- Deskripsi Latihan
Tuliskan lanjutan berita tentang sulitnya lembaga kemanusiaan masuk ke Rakhine, Myanmar, mulai sesudah kalimat terakhirnya.

- Kutipan Sumber
========================================

Selasa 22 Nov 2016 13:00 WIB

Lembaga Kemanusiaan Sulit Masuk

Red:

JAKARTA -- Lembaga kemanusiaan nasional dan internasional mengalami kesulitan untuk masuk ke kawasan utara Negara Bagian Rakhine, Myanmar. Ini tak lepas dari penutupan akses yang dilakukan pemerintah setempat.

Menurut Presiden Komite Nasional untuk Solidaritas Rohingya (KNSR) dari Aksi Cepat Tanggap (ACT) Syuhelmaidi Syukur, ACT pun mengalami kesulitan senada. "Kita (ACT) sendiri masuknya tidak mudah. Harus sembunyi-sembunyi, tergantung kondisinya," katanya kepada Republika di Jakarta, Senin (21/11).

Syuhelmaidi mengatakan, kalau kondisi memungkinkan, tim dari ACT bisa langsung masuk ke kamp pengungsian di Kota Sittwe, Myanmar. Akan tetapi, kalau situasinya sedang tidak memungkinkan, tim ACT harus melalui mitra ACT di Myanmar untuk bisa menyampaikan bantuan.

Menurut Syuhelmaidi, negara-negara anggota Organisasi Kerja Sama Islam (OKI), ASEAN, termasuk Indonesia, diharapkan bisa melakukan diplomasi dengan Pemerintah Myanmar. Tujuannya agar Pemerintah Myanmar lebih kooperatif terhadap bantuan dari lembaga kemanusiaan.

Syuhelmaidi menjelaskan, ACT sudah mengirim tim pada Ahad (20/11) untuk langsung masuk ke lokasi konflik. Anggota tim sebanyak dua orang. Mereka diminta untuk melihat kondisi dan situasi di Rakhine Utara secara langsung.

Syuhelmaidi pun menambahkan, ACT juga sedang menyiapkan tim yang akan dikirim ke Bangladesh. Tim tersebut akan membantu Muslim Rohingya yang ada di perbatasan antara Myanmar dan Bangladesh. "Mudah-mudahan dalam waktu dekat bisa segera berangkat," ujarnya.

Lembaga kemanusiaan nasional lainnya, Pos Keadilan Peduli Umat (PKPU), sedang mempersiapkan tim untuk diberangkatkan ke Rakhine, Myanmar. Presiden Direktur PKPU, Agung Notowiguno, mengatakan, langkah ini diambil seiring semakin memburuknya situasi di sana.

========================================

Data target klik
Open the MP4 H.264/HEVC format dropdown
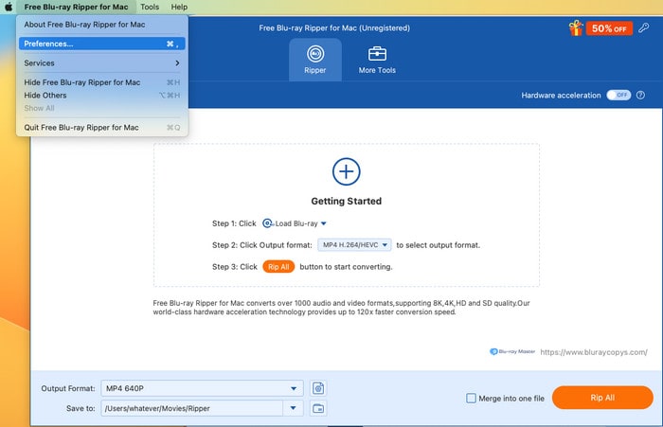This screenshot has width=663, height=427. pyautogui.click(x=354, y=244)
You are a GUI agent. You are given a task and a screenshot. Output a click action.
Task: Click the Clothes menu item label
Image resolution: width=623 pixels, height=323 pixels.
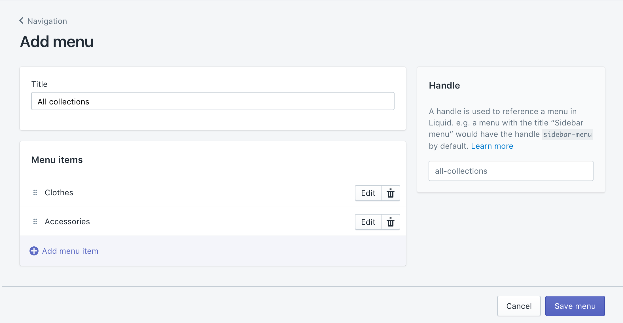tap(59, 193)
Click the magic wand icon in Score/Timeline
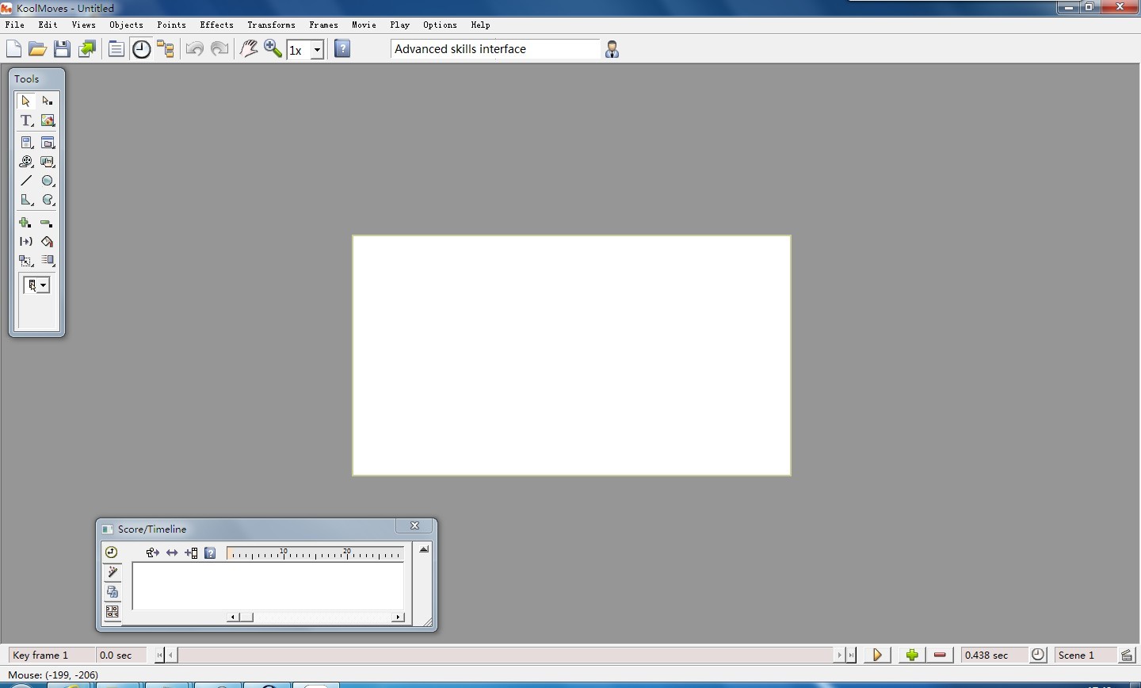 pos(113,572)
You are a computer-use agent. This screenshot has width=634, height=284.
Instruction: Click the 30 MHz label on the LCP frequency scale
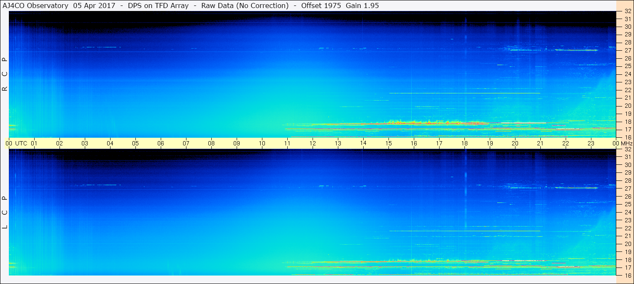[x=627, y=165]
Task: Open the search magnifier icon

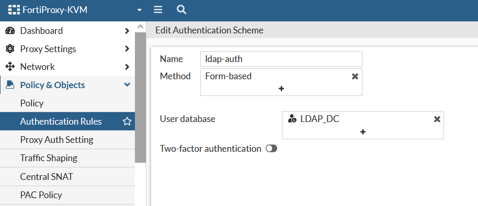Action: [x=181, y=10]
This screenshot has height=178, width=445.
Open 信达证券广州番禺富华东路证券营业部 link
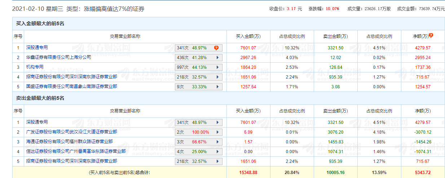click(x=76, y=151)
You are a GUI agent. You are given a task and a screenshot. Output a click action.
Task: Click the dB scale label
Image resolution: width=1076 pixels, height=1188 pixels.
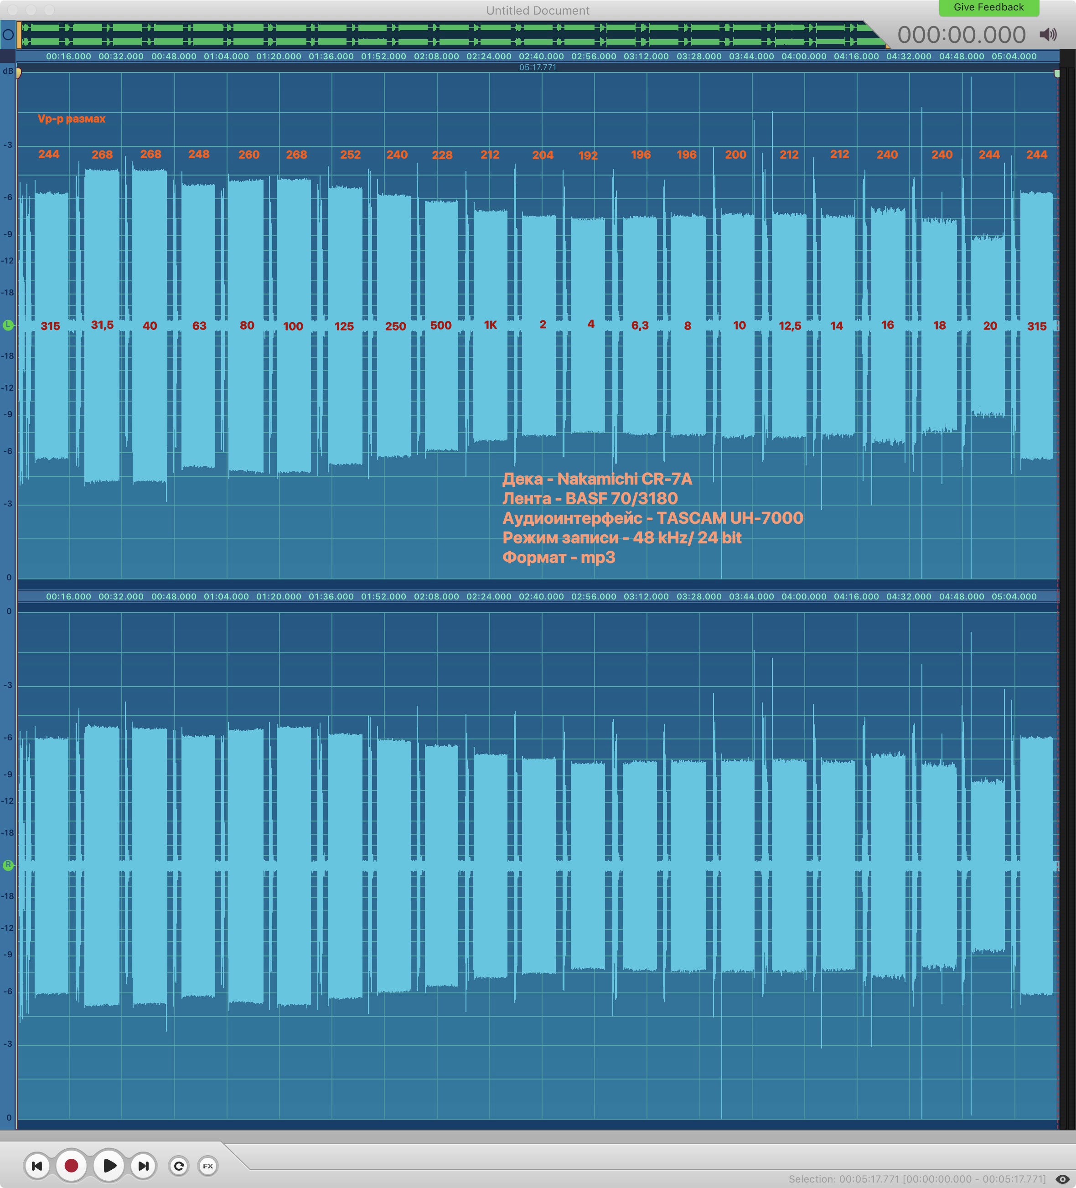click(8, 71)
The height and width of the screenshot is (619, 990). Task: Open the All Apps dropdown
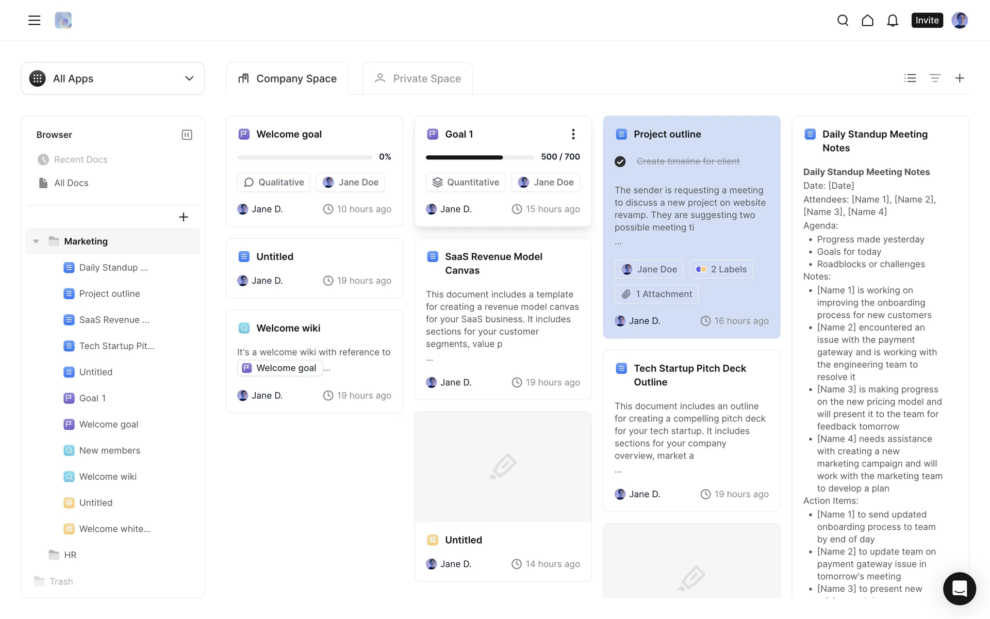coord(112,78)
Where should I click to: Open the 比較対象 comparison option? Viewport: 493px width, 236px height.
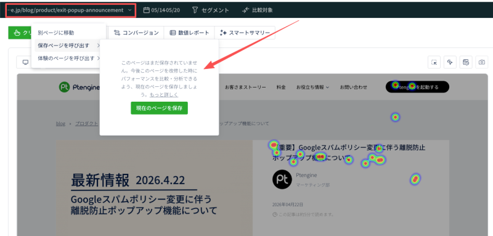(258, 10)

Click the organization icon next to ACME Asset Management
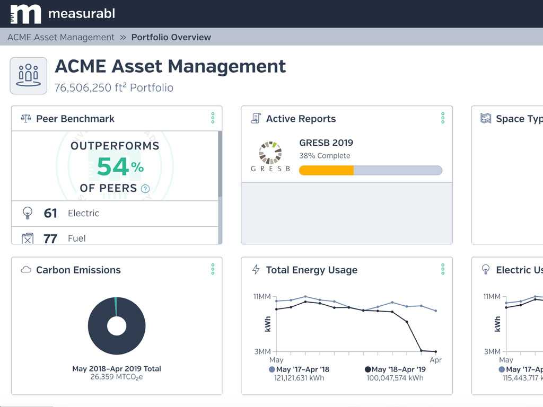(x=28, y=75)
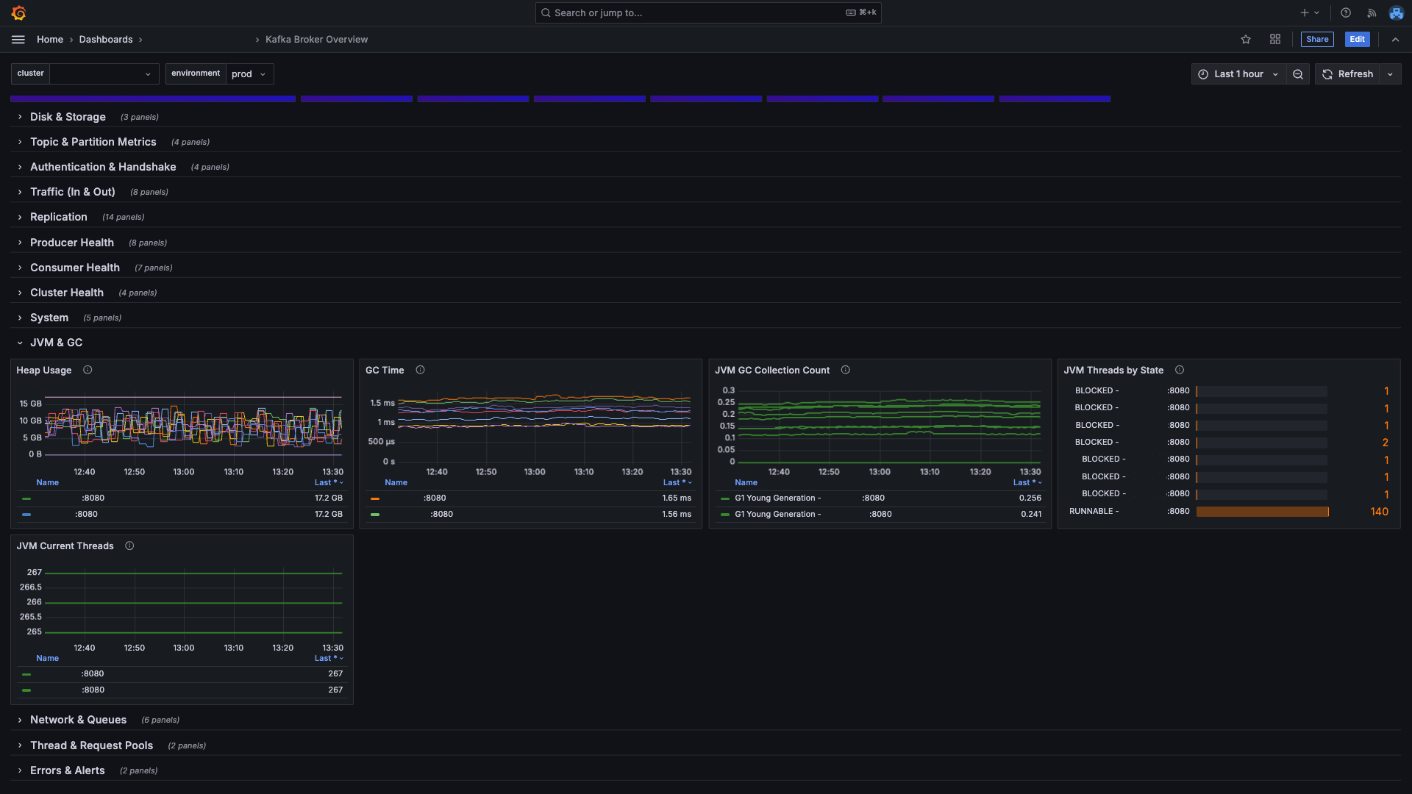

========================================

- Hasil Berikut
Rencananya, tim akan diberangkatkan pada Rabu (23/11). Mereka akan melakukan assessment untuk menindaklanjuti pola bantuan yang akan diberikan.

Berdasarkan informasi yang diterima PKPU dari tim kemanusiaan lokal yang menjadi partner di sana, lokasi shelter pengungsian dan sekolah yang dibangun PKPU saat ini dalam kondisi yang aman.

"Sebab, tragedi kemanusiaan yang terjadi baru-baru ini berlangsung di lokasi yang sedikit berbeda dengan lokasi sebelumnya," kata Agung.

Direktur Utama Dompet Dhuafa, Imam Rulyawan, kepada Republika, mengatakan, dalam waktu dekat relawan-relawan Dompet Dhuafa juga akan diberangkatkan ke Myanmar. Mereka akan memperkuat tim relawan lokal yang sudah ada di sana.

Imam mengungkapkan, tim dari Indonesia akan memantau level keamanan untuk akses masuk bantuan di Rakhine. Kendati demikian, Dompet Dhuafa juga berharap negara-negara Islam dan lainnya dapat membantu Muslim Rohingya.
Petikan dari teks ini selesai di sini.